As others have said please see a solicitor to establish where you stand. An initial consultation wouldn't be expensive. You would definitely be entitled to half the house, that's without question. ln the meantime l would start to distance myself from him. lf you don't already l would start sleeping separately, and stop cooking for him or doing his washing etc until he at at least improves his personal hygiene. You are still young, you really do deserve better than this.

SlipperswithnoSocks · 14/03/2024 18:56

He travels a lot (in this country) for his job so spends much of his working day driving. He doesn't believe in using deodorant, and carries air fresheners in the car. He also has one of those timed air fresheners in his room (we have separate bedrooms).

I've tried talking to him about his personal hygiene/falling asleep all the time etc, and ds has also tried having a chat with him but nothing changes.
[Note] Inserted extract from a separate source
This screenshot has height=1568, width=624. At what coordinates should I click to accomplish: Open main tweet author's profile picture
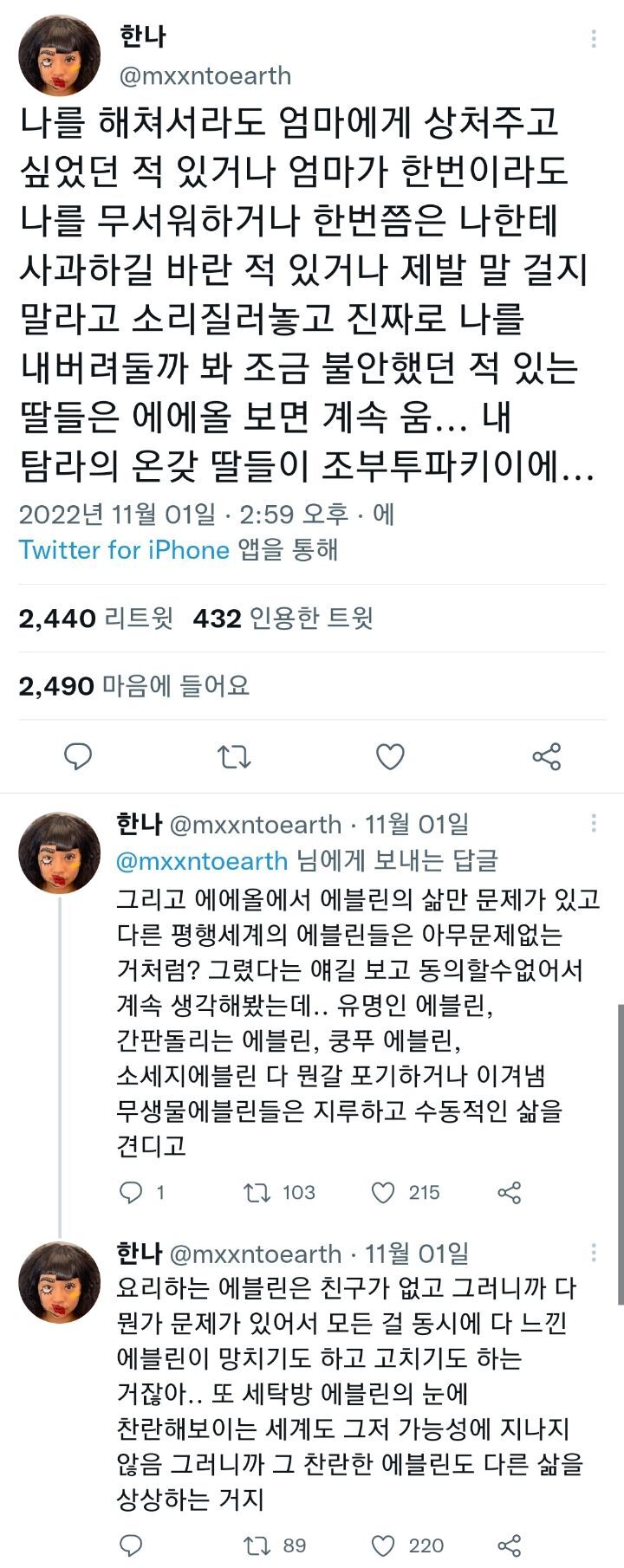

Yes I would definitely be able to buy either an apartment or small 1/2 bed house from the sale of our house. I find the thought of this upsetting, I love my home. He knows I'm unhappy, and I'm sure he must be too, but whenever I've mentioned divorce in the past it's been a flat no from him. He's quite religious and goes to church occasionally, so I think that's why he's against divorce. I feel dreadful thinking/saying these things about him but I'm just fed up with life. He's changed so much over the years. In the early days he was so much fun, and was my best friend, I thought we'd grow old happily together.

I know I need to get some advice, so I'll look into it.

OP posts:
Seaoftroubles · 15/03/2024 18:06

I'm glad you are going to get advice, if you can't afford to see a solicitor then the Citizens Advice Bureau will be able to help and advise you on next steps.
A flat no from him re divorce is of no consequence as you can start the proceedings regardless. Please don't feel dreadful, he's making your life a misery and won't try to change or compromise so you have no choice. Even though you might feel sad to leave your home just think how lovely it will be to have your own place and make your home exactly as you want it, as well as the freedom to do exactly as you please.